→ **Problem statement**:
Leave the pictures out, and repeat exactly each line from the one that holds "Click the measurement list scrollbar thumb" through the final line of the entries below.

(Dataset records)
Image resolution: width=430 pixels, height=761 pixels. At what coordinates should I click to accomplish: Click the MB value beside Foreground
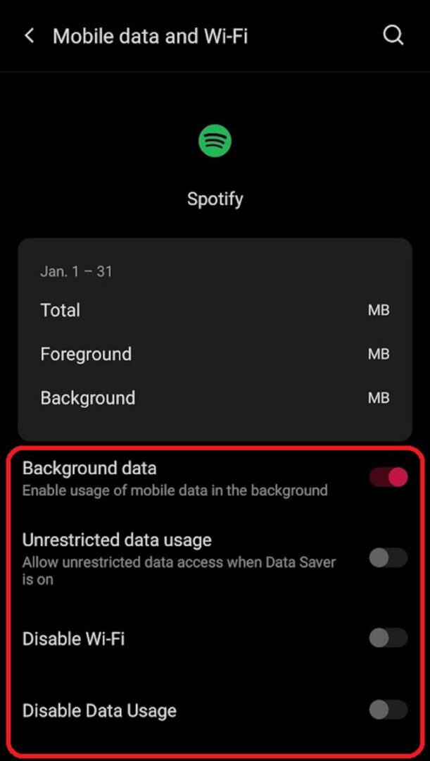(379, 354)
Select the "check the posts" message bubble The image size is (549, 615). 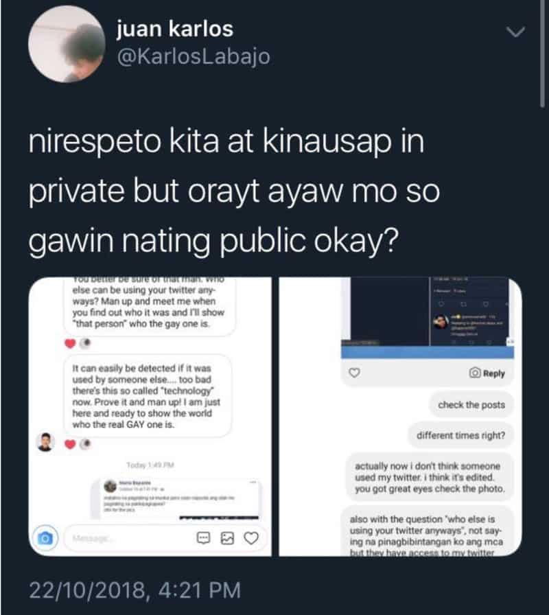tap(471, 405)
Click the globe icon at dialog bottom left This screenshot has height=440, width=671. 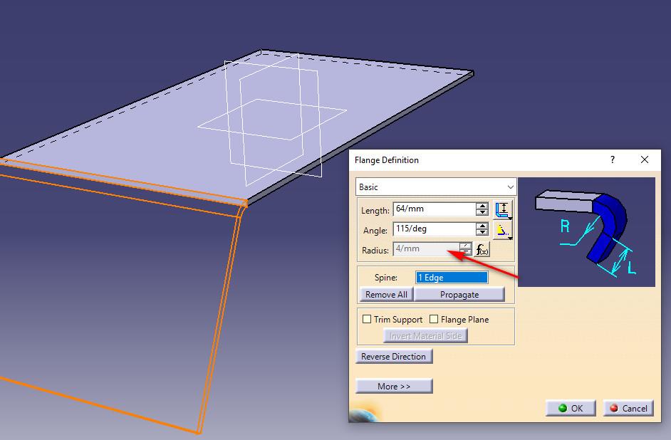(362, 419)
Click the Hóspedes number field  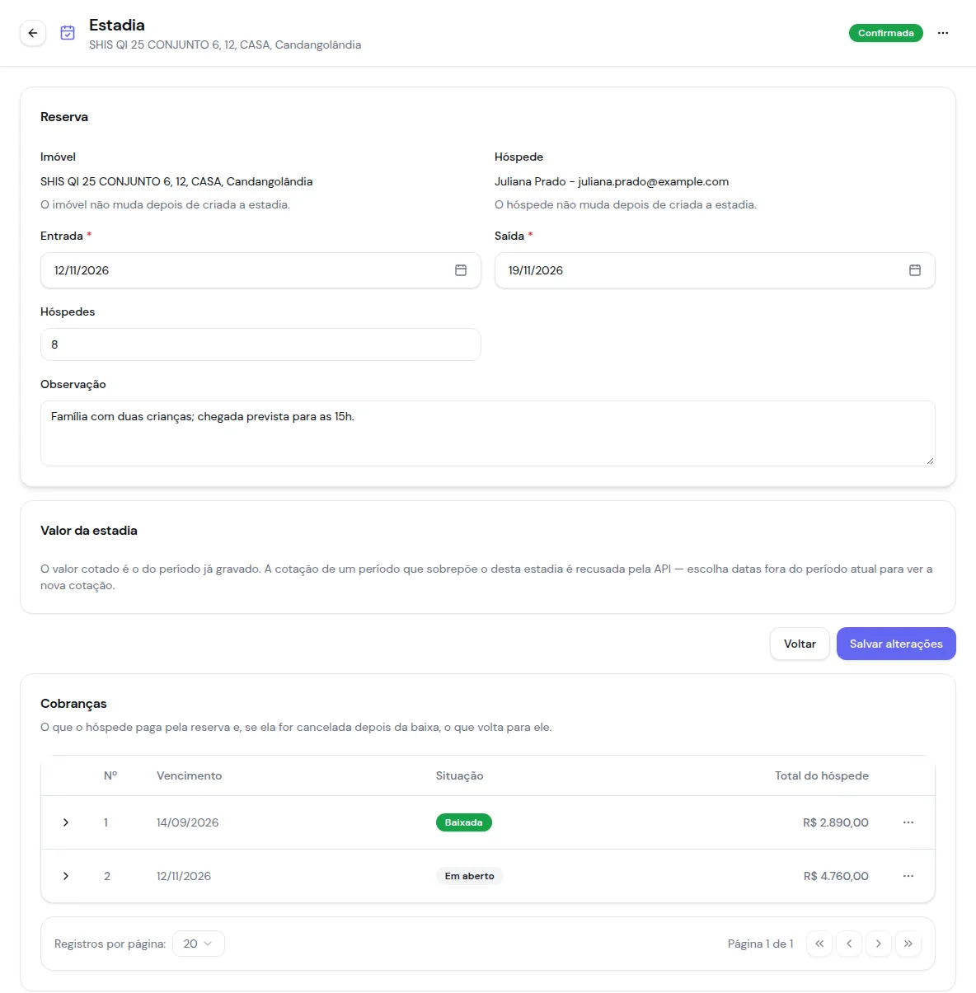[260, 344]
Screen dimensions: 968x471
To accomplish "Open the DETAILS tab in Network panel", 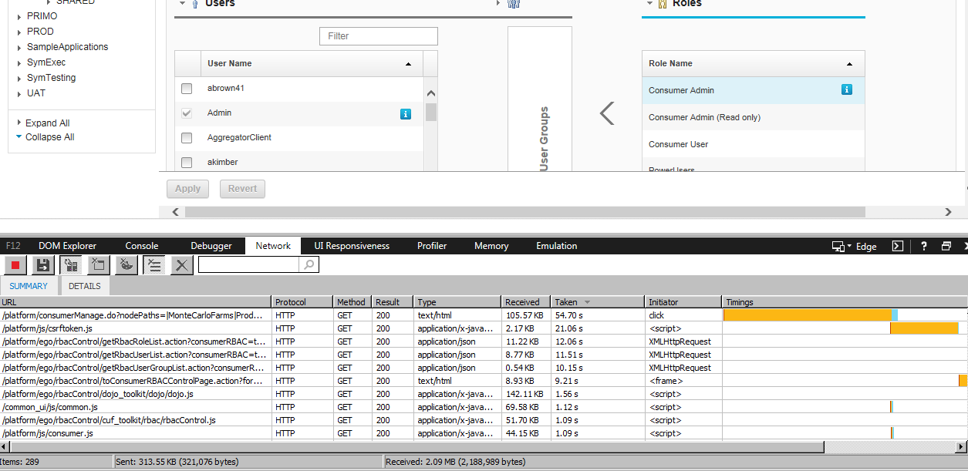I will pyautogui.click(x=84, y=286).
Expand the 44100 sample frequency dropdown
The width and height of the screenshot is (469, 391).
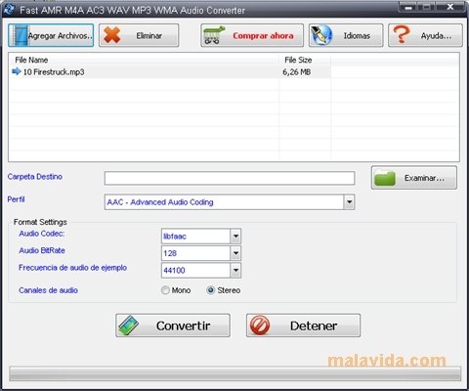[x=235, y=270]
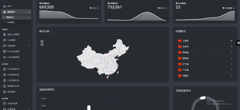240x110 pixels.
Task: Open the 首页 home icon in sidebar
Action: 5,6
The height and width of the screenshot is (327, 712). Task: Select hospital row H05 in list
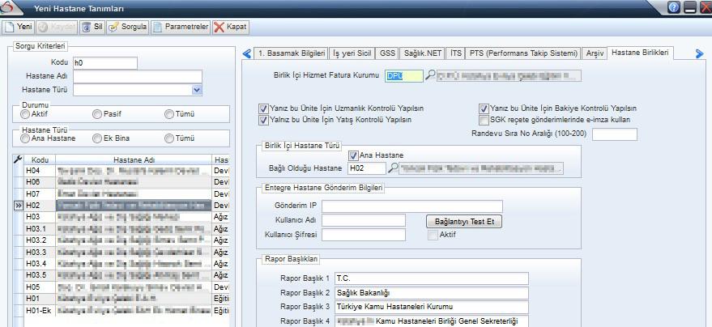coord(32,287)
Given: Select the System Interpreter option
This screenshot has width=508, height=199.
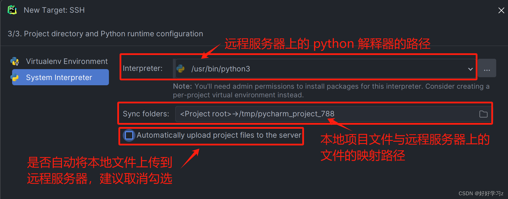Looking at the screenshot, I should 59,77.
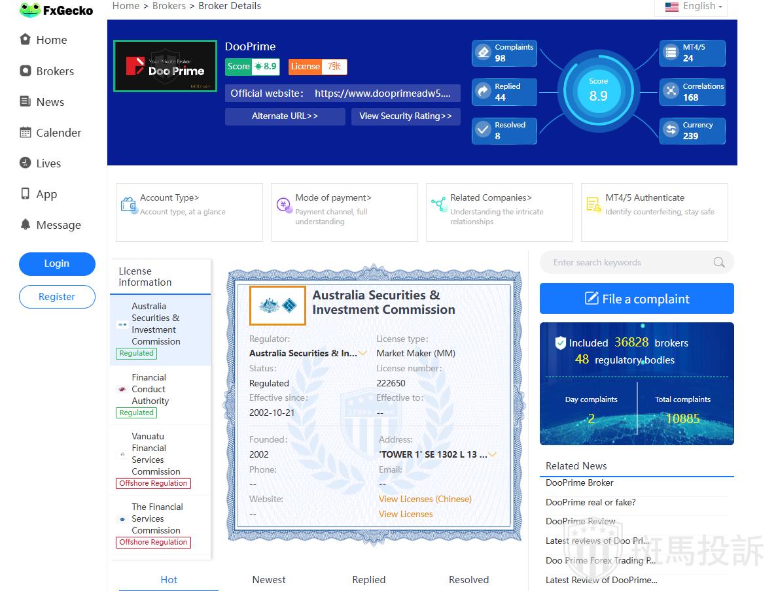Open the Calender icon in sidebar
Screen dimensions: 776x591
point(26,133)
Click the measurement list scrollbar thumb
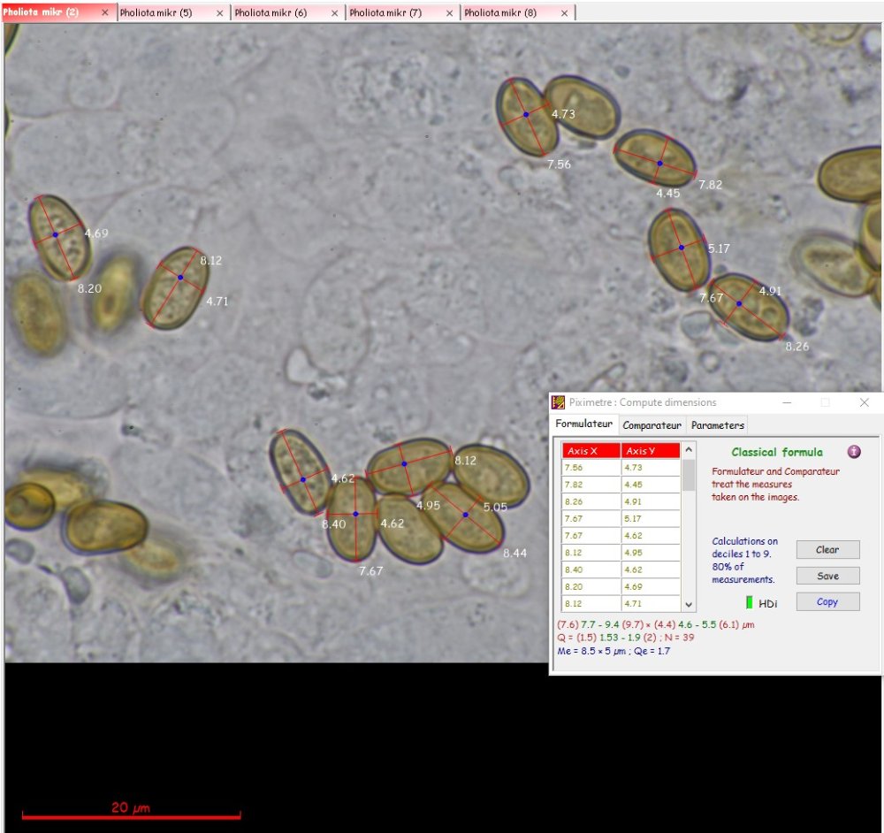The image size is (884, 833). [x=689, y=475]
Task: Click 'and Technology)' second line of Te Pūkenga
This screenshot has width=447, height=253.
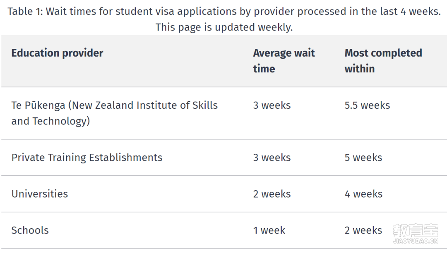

→ **Task output**:
Click the measurement list scrollbar thumb
The image size is (884, 833). [x=689, y=475]
Task: Click 'and Technology)' second line of Te Pūkenga
This screenshot has width=447, height=253.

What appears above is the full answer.